The watchdog set out a list of proposed rules for changing the way banks apply overdrafts, and said there was a need for “fundamental reform”, following an in-depth review of the high-cost credit market.
According to the regulator, financial firms made £2.3bn in revenue from overdrafts in 2016, with 30 per cent of the total coming from unarranged overdrafts. The majority of unarranged overdraft fees are paid by just 1.5 per cent of customers, and the FCA said it is considering a ban on fixed fees.
The other rules it has proposed include mobile alerts warning of potential overdraft charges; stopping the inclusion of overdrafts in the term “available funds”; and requiring that banks make it clear overdrafts are credit or borrowing.
The FCA also said it was considering imposing a cap on rent-to-own prices.
Consumer groups welcomed this proposal – however, they also said it was significant that similar measures had not been extended to the doorstep lending market, which includes firms such as Provident Financial and Morses Club. Doorstep loans, or home credit loans, see lenders deliver sums, usually relatively small, right to the doorsteps of borrowers. Despite the small sums involved, however, interest rates on repayments can be very high.
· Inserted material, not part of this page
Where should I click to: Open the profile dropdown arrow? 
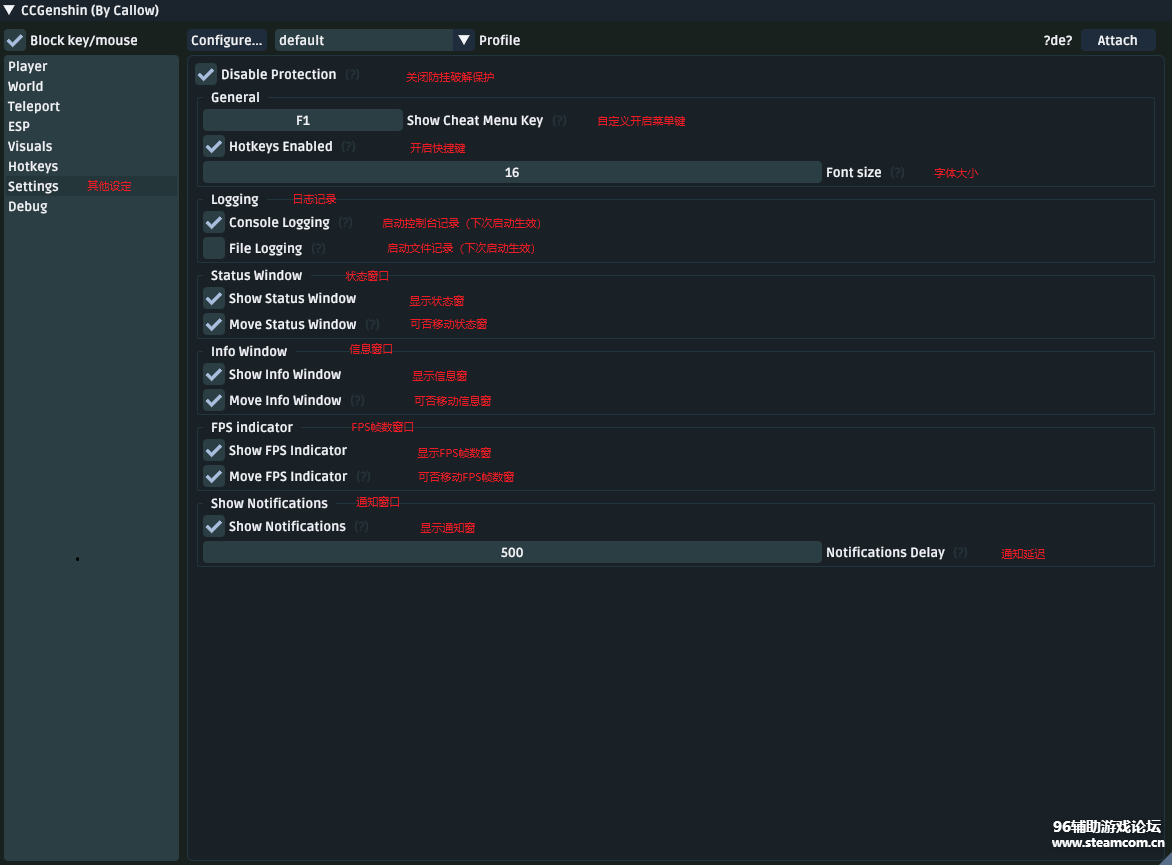pos(464,40)
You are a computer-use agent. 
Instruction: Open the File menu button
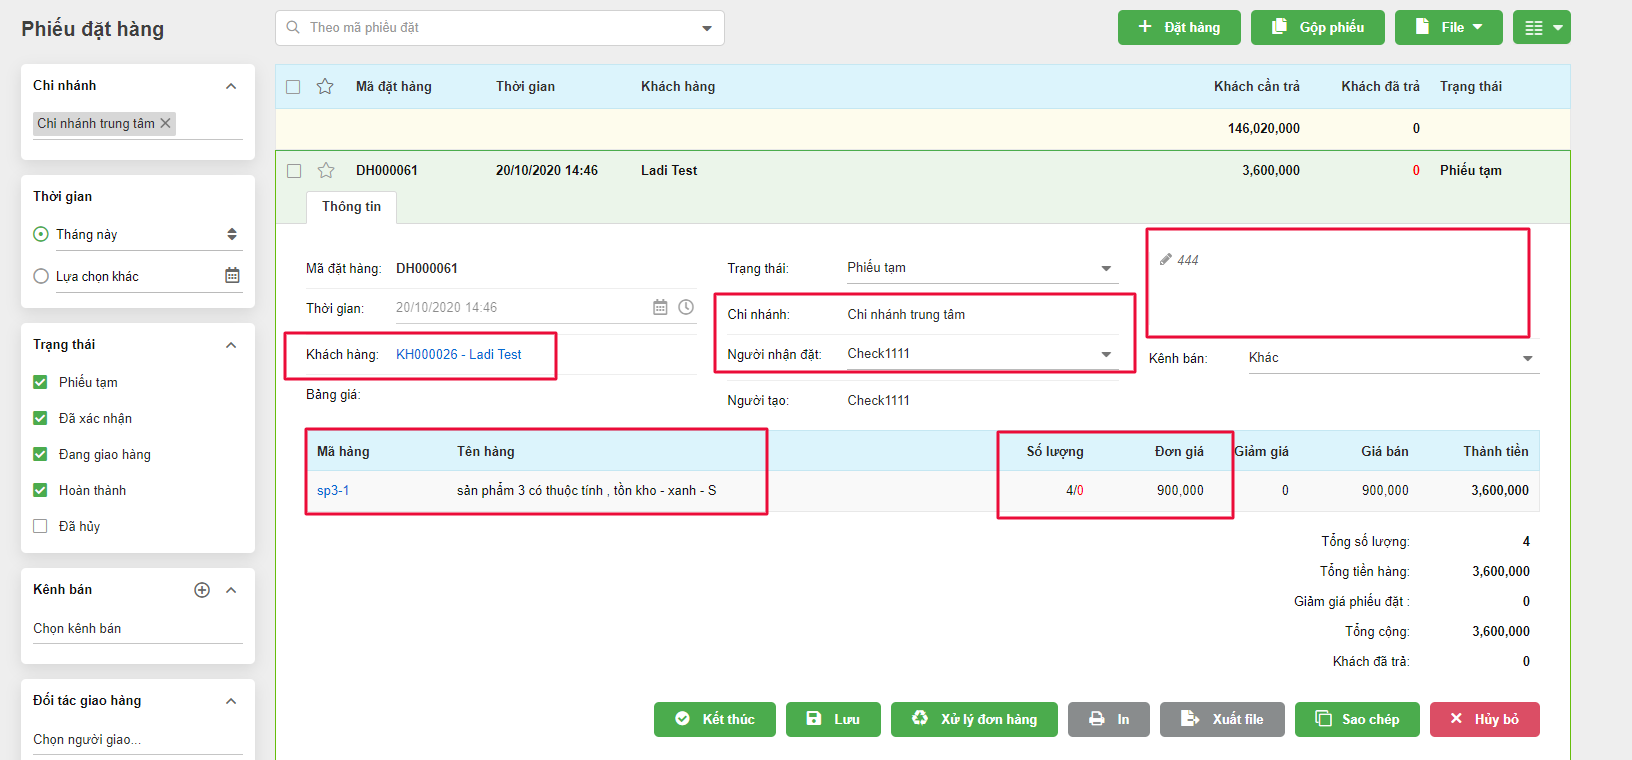tap(1448, 28)
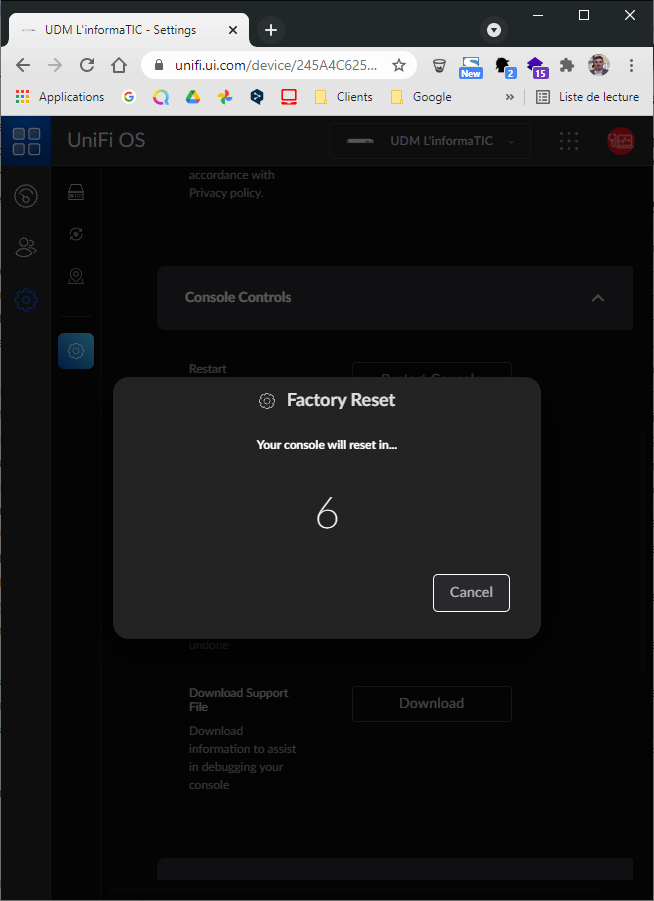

Gillian Guy, chief executive of Citizens Advice, said: “The FCA should reconsider their decision not to consult on a cap in this market. If they fail to act to protect these consumers, the ball will be firmly in the government’s court. It must show it is genuine in its commitment to making markets work for everyone, and put pressure on the regulator or legislate to give people the protection they need.”
Joanna Elson, chief executive of the Money Advice Trust, said the FCA’s decision to introduce a cap on rent-to-own prices “could make a significant difference to thousands of people”, and added: “The regulator should keep the impact of its new measures in other sectors, such as doorstep lending, under review – and be prepared to reconsider the case for further cost caps.”
The watchdog will now consult on its proposed changes to the high-cost credit market, and further new rules may be introduced in due course.
Andrew Bailey, chief executive of the FCA, said the proposals published on Thursday will “benefit overdraft and high-cost credit users, rebalancing in the favour of the customer”.
“Our immediate proposed changes will make overdraft costs more transparent and prevent people unintentionally dipping in to an overdraft in the first place,” he added.
“However, we believe more fundamental change is needed in the way banks charge customers for overdrafts. Given the size of the market our work here will be completed as part of our wider review into retail banking.”